(CNN) — The body of longtime Boston Strangler suspect Albert DeSalvo will be dug up for DNA tests that investigators expect will prove he killed the last of the Strangler’s victims, Massachusetts authorities announced Thursday.
DNA taken from a water bottle thrown away by one of DeSalvo’s nephews is a “familial match” with genetic material preserved in the 1964 killing of 19-year-old Mary Sullivan, Suffolk County District Attorney Dan Conley said.
“This is good evidence, strong evidence and reliable evidence, but it’s not sufficient to close the case with absolute certainty,” Conley told reporters. He said DNA from DeSalvo’s remains is needed to prove “once and for all” that the onetime handyman was Sullivan’s killer — and perhaps to close other cases to which DeSalvo confessed.
A judge has approved the exhumation of DeSalvo’s remains, and testing could be complete within “a matter of days,” Conley said.
DeSalvo confessed to 13 of the killings, including Sullivan’s, but was never charged with them. He was sent to prison for unrelated rapes and was stabbed to death there in 1973.
No physical evidence available at the time connected DeSalvo to the crimes, and critics said some of the details DeSalvo provided to police were from news reports or police. But former prosecutor Julian Soshnick told CNN in 2002 that DeSalvo “knew things that were not in the public domain.”
“I’m absolutely certain that he was the Strangler, that he was without any doubt the Strangler,” Soshnick said.

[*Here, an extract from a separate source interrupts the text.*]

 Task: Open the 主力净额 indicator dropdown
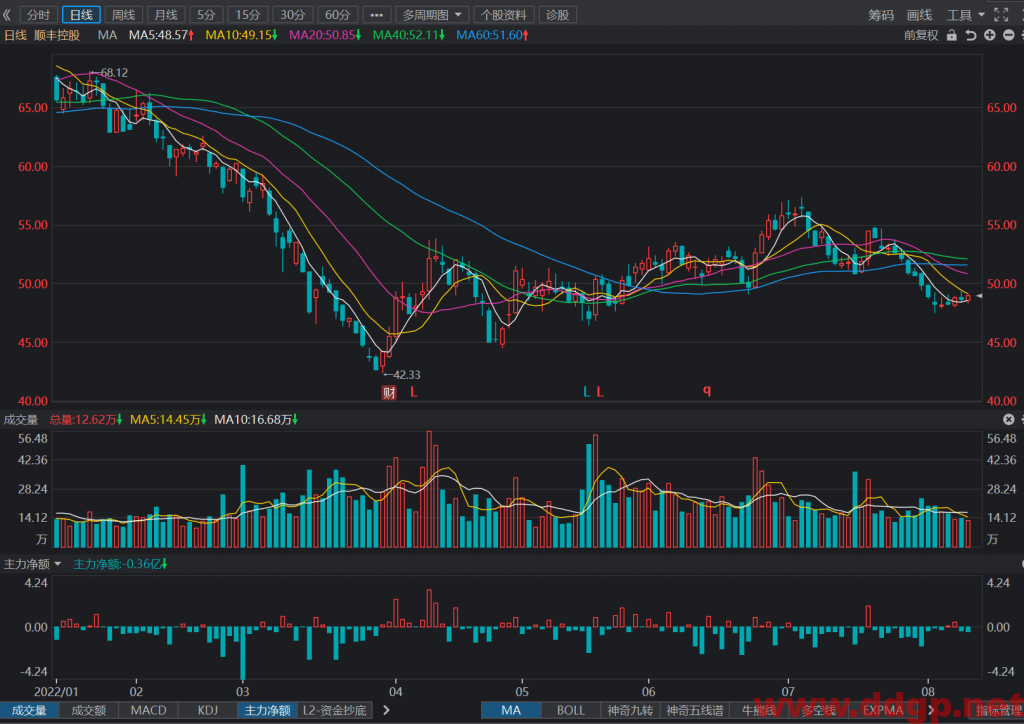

Conley said scientists tried several times in the late 1990s and early 2000s to isolate DNA evidence from semen found in Sullivan’s body and on a blanket. They resumed their efforts last year, after a laboratory successfully salvaged DNA from decades-old material, and found what they believe is the unique genetic profile of Sullivan’s killer.
But despite an exhaustive search, investigators found no usable samples of DeSalvo’s DNA. So detectives followed male DeSalvo relatives until one nephew, who wasn’t named during the news conference, discarded his water bottle. That gave detectives the evidence they needed to seek DeSalvo’s exhumation.
Conley said authorities didn’t ask the DeSalvo family for their cooperation, hoping to save them “a great deal of anxiety.” But he defended the secret collection of their DNA as “a fair and legal and ethical method,” and said police and prosecutors had explained their moves to the DeSalvo family before Thursday’s announcement.
“It was difficult in some ways but, I hope, sets the stage for closure that eluded them for more than twice as long as Mary Sullivan lived on Earth,” he said.
DeSalvo was about to recant his confession before he was killed, his brother, Richard DeSalvo, said in 2001. Richard DeSalvo had offered blood and saliva samples at that time in hopes of proving his brother’s innocence.
“I honestly swear, on a stack of Bibles, there’s no way in the world he was the Boston Strangler,” Richard DeSalvo said.